[Extract]

# # # # #

During a 1987 interview with famed journalist and author Randy Shilts, a reporter asked for his opinion concerning the AIDS crisis, Shilts said: “I hate to be the one to say it, but I don't think our gay leaders are going to tell us. The fact is that we're not in the middle of the epidemic, we're at the beginning.” He continued: “I don't think that civil liberties are the most important thing. The gay political leadership is misguiding us by always talking about civil liberties. The most important thing for most gay men...is going to be just keeping sane in the face of all this suffering, because what I do know is going to happen is that we are going to be facing an incredible amount of untimely death...We need to begin gearing ourselves for it psychologically as human beings.”
Author's note: During his lifetime, Randy Shilts remained an extremely controversial figure in the gay community; Shilts died of AIDS in 1994 at age 42. Although an unapologetic advocate for gay rights, Shilts was not a blind ideologue. Most controversially, in his celebrated book “And the Band Played On,” a detailed retelling of the early struggle to uncover the mysterious AIDS virus, Shilts partially laid the blame for the epidemic on the rampant sexual hedonism practiced by gay men. For most, this admittance was totally unacceptable. Subsequently, to many, both in and out of the homosexual world – he became either a prophet or a pariah.

# # # # #

[Available data]
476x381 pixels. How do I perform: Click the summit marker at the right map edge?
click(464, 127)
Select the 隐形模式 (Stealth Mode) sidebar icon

# # # # #

[What to work on] Carry on the piece about Randy Shilts and the AIDS crisis past its final sentence.

[Response for this exercise]
Now, over 20 years since his death, much of what he said has proven true: the needless suffering and excruciating deaths endured by thousands of gay men during the 1990s; the continuing obsession among gay leaders with one civil liberties battle after another: from gays in the military to same-sex marriage; and the collective homosexual inability to cope with the psychological effects of AIDS. Today, although much fewer die of the disease, HIV infections are rampant within the gay male population: Overall, gay men — account for more than half of the 1.2 million people living with HIV in the United States (59%, or an estimated 712,500 persons) and approximately two-thirds of all new HIV infections each year (66%, or an estimated 31,400 infections). Only, gay men continue to construct successively larger and more elaborate worlds of fantasy and make-believe: so far, the biggest of them all – the myth of male homosexual monogamy; hence the current push for the universal acceptance of same-sex marriage; a day-dream that seems only held together by the promise of Truvada (the wonder drug touted by the gay press, which can be used as a pre-exposure prophylactic). In every case, the rhetoric of victory over discrimination proves more appealing than that of depression and disease. But, this goes part and parcel with a psychology of avoidance – to imagine things as they are not: a disease free gay world of middle-class domesticity; and oftentimes for the younger set: a complete immersion in sexual freedom and perversity – as if the 1970s never ended, and, the party didn’t get interrupted by AIDS; in both cases, this way of thinking is delusional and ultimately deadly.